Class Analyzer

An Analyzer builds TokenStreams, which analyze text. It thus represents a policy for extracting index terms from text.

In order to define what analysis is done, subclasses must define their TokenStreamComponents in CreateComponents(String, TextReader). The components are then reused in each call to GetTokenStream(String, TextReader).

Simple example:

Analyzer analyzer = Analyzer.NewAnonymous(createComponents: (fieldName, reader) => 
{
    Tokenizer source = new FooTokenizer(reader);
    TokenStream filter = new FooFilter(source);
    filter = new BarFilter(filter);
    return new TokenStreamComponents(source, filter);
});

For more examples, see the Lucene.Net.Analysis namespace documentation.

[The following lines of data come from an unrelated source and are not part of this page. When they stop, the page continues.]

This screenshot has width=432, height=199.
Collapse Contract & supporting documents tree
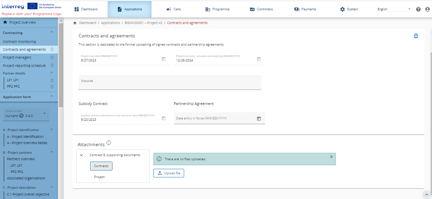click(x=82, y=155)
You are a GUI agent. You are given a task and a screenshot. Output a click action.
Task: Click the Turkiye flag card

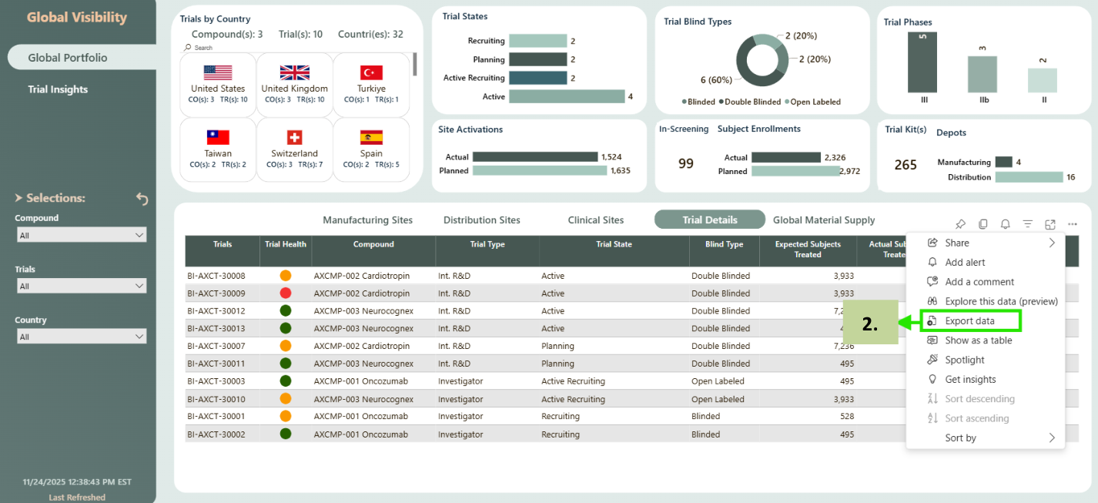[371, 85]
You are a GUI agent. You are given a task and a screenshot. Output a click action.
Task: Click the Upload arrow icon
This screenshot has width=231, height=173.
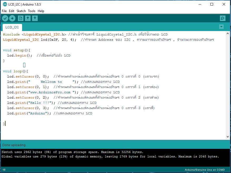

For some concrete implementations bundled with Lucene, look in the analysis modules:

Common: Analyzers for indexing content in different languages and domains.
ICU: Exposes functionality from ICU to Apache Lucene.
Kuromoji: Morphological analyzer for Japanese text.
Morfologik: Dictionary-driven lemmatization for the Polish language.
Phonetic: Analysis for indexing phonetic signatures (for sounds-alike search).
Smart Chinese: Analyzer for Simplified Chinese, which indexes words.
Stempel: Algorithmic Stemmer for the Polish Language.
UIMA: Analysis integration with Apache UIMA.

Inheritance

System.Object

Analyzer

ICUCollationKeyAnalyzer

Assembly: DistributedLucene.Net.dll

Syntax

public abstract class Analyzer : IDisposable

Constructors

Name	Description
Analyzer()	Create a new Analyzer, reusing the same set of components per-thread across calls to GetTokenStream(String, TextReader).
Analyzer(ReuseStrategy)	Expert: create a new Analyzer with a custom ReuseStrategy. NOTE: if you just want to reuse on a per-field basis, its easier to use a subclass of AnalyzerWrapper such as `Lucene.Net.Analysis.Common.Miscellaneous.PerFieldAnalyzerWrapper` instead.

Fields

Name	Description
GLOBAL_REUSE_STRATEGY	A predefined ReuseStrategy that reuses the same components for every field.
PER_FIELD_REUSE_STRATEGY	A predefined ReuseStrategy that reuses components per-field by maintaining a Map of TokenStreamComponents per field name.

Properties

Name	Description
Strategy	Returns the used ReuseStrategy.

Methods

Name	Description
CreateComponents(String, TextReader)	Creates a new TokenStreamComponents instance for this analyzer.
Dispose()	Frees persistent resources used by this Analyzer
GetObjectData(SerializationInfo, StreamingContext)
GetOffsetGap(String)	Just like GetPositionIncrementGap(String), except for Token offsets instead. By default this returns 1. this method is only called if the field produced at least one token for indexing.
GetPositionIncrementGap(String)	Invoked before indexing a IIndexableField instance if terms have already been added to that field. This allows custom analyzers to place an automatic position increment gap between IIndexableField instances using the same field name. The default value position increment gap is 0. With a 0 position increment gap and the typical default token position increment of 1, all terms in a field, including across IIndexableField instances, are in successive positions, allowing exact PhraseQuery matches, for instance, across IIndexableField instance boundaries.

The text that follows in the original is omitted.